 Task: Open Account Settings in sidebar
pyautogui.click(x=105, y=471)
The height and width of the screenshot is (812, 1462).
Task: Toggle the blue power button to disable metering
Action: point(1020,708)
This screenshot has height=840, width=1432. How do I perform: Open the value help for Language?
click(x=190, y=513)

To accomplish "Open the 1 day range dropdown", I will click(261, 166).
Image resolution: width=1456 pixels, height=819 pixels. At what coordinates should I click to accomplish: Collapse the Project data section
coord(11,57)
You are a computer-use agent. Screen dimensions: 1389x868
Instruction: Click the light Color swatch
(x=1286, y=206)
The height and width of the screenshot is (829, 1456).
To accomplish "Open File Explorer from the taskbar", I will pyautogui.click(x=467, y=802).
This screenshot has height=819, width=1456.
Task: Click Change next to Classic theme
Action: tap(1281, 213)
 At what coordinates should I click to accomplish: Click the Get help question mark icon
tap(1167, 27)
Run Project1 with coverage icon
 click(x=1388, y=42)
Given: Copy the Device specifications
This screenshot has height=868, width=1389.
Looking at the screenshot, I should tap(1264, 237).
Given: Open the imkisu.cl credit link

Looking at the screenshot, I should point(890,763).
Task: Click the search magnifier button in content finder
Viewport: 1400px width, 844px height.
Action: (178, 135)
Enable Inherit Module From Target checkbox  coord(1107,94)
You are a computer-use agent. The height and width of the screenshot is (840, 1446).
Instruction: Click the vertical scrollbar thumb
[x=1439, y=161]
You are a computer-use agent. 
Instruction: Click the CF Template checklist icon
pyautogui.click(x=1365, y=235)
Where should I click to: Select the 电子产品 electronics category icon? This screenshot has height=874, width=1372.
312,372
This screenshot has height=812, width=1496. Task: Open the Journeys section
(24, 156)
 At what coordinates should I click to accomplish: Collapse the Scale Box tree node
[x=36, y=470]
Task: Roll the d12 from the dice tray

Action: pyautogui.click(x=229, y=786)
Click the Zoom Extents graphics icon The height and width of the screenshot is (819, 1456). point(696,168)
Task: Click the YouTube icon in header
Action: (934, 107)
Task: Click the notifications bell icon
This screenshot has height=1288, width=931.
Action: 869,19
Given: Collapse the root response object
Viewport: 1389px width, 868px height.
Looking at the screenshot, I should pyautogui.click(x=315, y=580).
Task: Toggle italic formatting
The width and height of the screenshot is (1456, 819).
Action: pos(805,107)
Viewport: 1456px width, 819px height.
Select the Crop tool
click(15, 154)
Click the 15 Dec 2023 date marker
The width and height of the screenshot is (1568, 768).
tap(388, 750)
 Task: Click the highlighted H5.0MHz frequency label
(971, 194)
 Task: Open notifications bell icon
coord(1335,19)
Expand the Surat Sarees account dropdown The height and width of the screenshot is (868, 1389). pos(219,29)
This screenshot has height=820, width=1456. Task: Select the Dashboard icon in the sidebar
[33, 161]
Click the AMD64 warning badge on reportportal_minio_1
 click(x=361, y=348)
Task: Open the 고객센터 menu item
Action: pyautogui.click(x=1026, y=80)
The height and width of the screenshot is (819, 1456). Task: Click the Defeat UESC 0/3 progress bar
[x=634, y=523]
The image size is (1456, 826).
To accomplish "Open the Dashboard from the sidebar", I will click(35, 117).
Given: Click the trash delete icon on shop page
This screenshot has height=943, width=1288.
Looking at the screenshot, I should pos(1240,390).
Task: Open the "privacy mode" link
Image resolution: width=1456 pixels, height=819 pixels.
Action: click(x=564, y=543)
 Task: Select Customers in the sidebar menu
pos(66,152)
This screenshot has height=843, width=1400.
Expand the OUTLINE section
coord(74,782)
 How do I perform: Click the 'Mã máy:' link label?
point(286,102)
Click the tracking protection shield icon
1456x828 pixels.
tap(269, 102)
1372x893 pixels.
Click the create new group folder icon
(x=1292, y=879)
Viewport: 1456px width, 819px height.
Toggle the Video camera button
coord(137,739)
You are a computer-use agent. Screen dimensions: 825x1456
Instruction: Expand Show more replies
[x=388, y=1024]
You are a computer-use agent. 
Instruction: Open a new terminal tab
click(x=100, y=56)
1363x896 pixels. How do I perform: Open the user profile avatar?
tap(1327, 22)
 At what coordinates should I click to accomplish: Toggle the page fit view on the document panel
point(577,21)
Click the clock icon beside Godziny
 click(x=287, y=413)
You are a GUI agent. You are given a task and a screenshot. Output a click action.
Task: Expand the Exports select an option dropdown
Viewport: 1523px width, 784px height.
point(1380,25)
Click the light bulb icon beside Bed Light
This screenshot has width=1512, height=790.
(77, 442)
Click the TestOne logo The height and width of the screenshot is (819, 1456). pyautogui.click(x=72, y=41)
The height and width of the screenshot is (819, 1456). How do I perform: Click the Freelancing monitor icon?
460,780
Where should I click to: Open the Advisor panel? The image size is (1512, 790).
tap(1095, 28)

◇ ◇ ◇

**EXERCISE DETAILS**
Nothing in the data should be altered; please repeat it exactly.

**RESPONSE AREA**
 Task: Open Account Settings in sidebar
pyautogui.click(x=105, y=471)
The height and width of the screenshot is (812, 1462).
Task: Toggle the blue power button to disable metering
Action: point(1020,708)
This screenshot has height=840, width=1432. How do I perform: Open the value help for Language?
click(x=190, y=513)

To accomplish "Open the 1 day range dropdown", I will click(261, 166).
Image resolution: width=1456 pixels, height=819 pixels. At what coordinates should I click to accomplish: Collapse the Project data section
coord(11,57)
You are a computer-use agent. Screen dimensions: 1389x868
Instruction: Click the light Color swatch
(x=1286, y=206)
The height and width of the screenshot is (829, 1456).
To accomplish "Open File Explorer from the taskbar", I will pyautogui.click(x=467, y=802).
This screenshot has height=819, width=1456.
Task: Click Change next to Classic theme
Action: tap(1281, 213)
 At what coordinates should I click to accomplish: Click the Get help question mark icon
tap(1167, 27)
Run Project1 with coverage icon
 click(x=1388, y=42)
Given: Copy the Device specifications
This screenshot has height=868, width=1389.
Looking at the screenshot, I should tap(1264, 237).
Given: Open the imkisu.cl credit link

Looking at the screenshot, I should point(890,763).
Task: Click the search magnifier button in content finder
Viewport: 1400px width, 844px height.
Action: (178, 135)
Enable Inherit Module From Target checkbox  coord(1107,94)
You are a computer-use agent. The height and width of the screenshot is (840, 1446).
Instruction: Click the vertical scrollbar thumb
[x=1439, y=161]
You are a computer-use agent. 
Instruction: Click the CF Template checklist icon
pyautogui.click(x=1365, y=235)
Where should I click to: Select the 电子产品 electronics category icon? This screenshot has height=874, width=1372.
312,372
This screenshot has height=812, width=1496. Task: Open the Journeys section
(24, 156)
 At what coordinates should I click to accomplish: Collapse the Scale Box tree node
[x=36, y=470]
Task: Roll the d12 from the dice tray

Action: pyautogui.click(x=229, y=786)
Click the Zoom Extents graphics icon The height and width of the screenshot is (819, 1456). point(696,168)
Task: Click the YouTube icon in header
Action: (934, 107)
Task: Click the notifications bell icon
This screenshot has height=1288, width=931.
Action: 869,19
Given: Collapse the root response object
Viewport: 1389px width, 868px height.
Looking at the screenshot, I should pyautogui.click(x=315, y=580).
Task: Toggle italic formatting
The width and height of the screenshot is (1456, 819).
Action: pos(805,107)
Viewport: 1456px width, 819px height.
Select the Crop tool
click(15, 154)
Click the 15 Dec 2023 date marker
The width and height of the screenshot is (1568, 768).
tap(388, 750)
 Task: Click the highlighted H5.0MHz frequency label
(971, 194)
 Task: Open notifications bell icon
coord(1335,19)
Expand the Surat Sarees account dropdown The height and width of the screenshot is (868, 1389). pos(219,29)
This screenshot has height=820, width=1456. Task: Select the Dashboard icon in the sidebar
[33, 161]
Click the AMD64 warning badge on reportportal_minio_1
 click(x=361, y=348)
Task: Open the 고객센터 menu item
Action: pyautogui.click(x=1026, y=80)
The height and width of the screenshot is (819, 1456). Task: Click the Defeat UESC 0/3 progress bar
[x=634, y=523]
The image size is (1456, 826).
To accomplish "Open the Dashboard from the sidebar", I will click(35, 117).
Given: Click the trash delete icon on shop page
This screenshot has height=943, width=1288.
Looking at the screenshot, I should pos(1240,390).
Task: Open the "privacy mode" link
Image resolution: width=1456 pixels, height=819 pixels.
Action: click(x=564, y=543)
 Task: Select Customers in the sidebar menu
pos(66,152)
This screenshot has height=843, width=1400.
Expand the OUTLINE section
coord(74,782)
 How do I perform: Click the 'Mã máy:' link label?
point(286,102)
Click the tracking protection shield icon
1456x828 pixels.
tap(269, 102)
1372x893 pixels.
Click the create new group folder icon
(x=1292, y=879)
Viewport: 1456px width, 819px height.
Toggle the Video camera button
coord(137,739)
You are a computer-use agent. Screen dimensions: 825x1456
Instruction: Expand Show more replies
[x=388, y=1024]
You are a computer-use agent. 
Instruction: Open a new terminal tab
click(x=100, y=56)
1363x896 pixels. How do I perform: Open the user profile avatar?
tap(1327, 22)
 At what coordinates should I click to accomplish: Toggle the page fit view on the document panel
point(577,21)
Click the clock icon beside Godziny
 click(x=287, y=413)
You are a GUI agent. You are given a task and a screenshot. Output a click action.
Task: Expand the Exports select an option dropdown
Viewport: 1523px width, 784px height.
point(1380,25)
Click the light bulb icon beside Bed Light
This screenshot has width=1512, height=790.
(77, 442)
Click the TestOne logo The height and width of the screenshot is (819, 1456). pyautogui.click(x=72, y=41)
The height and width of the screenshot is (819, 1456). How do I perform: Click the Freelancing monitor icon?
460,780
Where should I click to: Open the Advisor panel? The image size is (1512, 790).
tap(1095, 28)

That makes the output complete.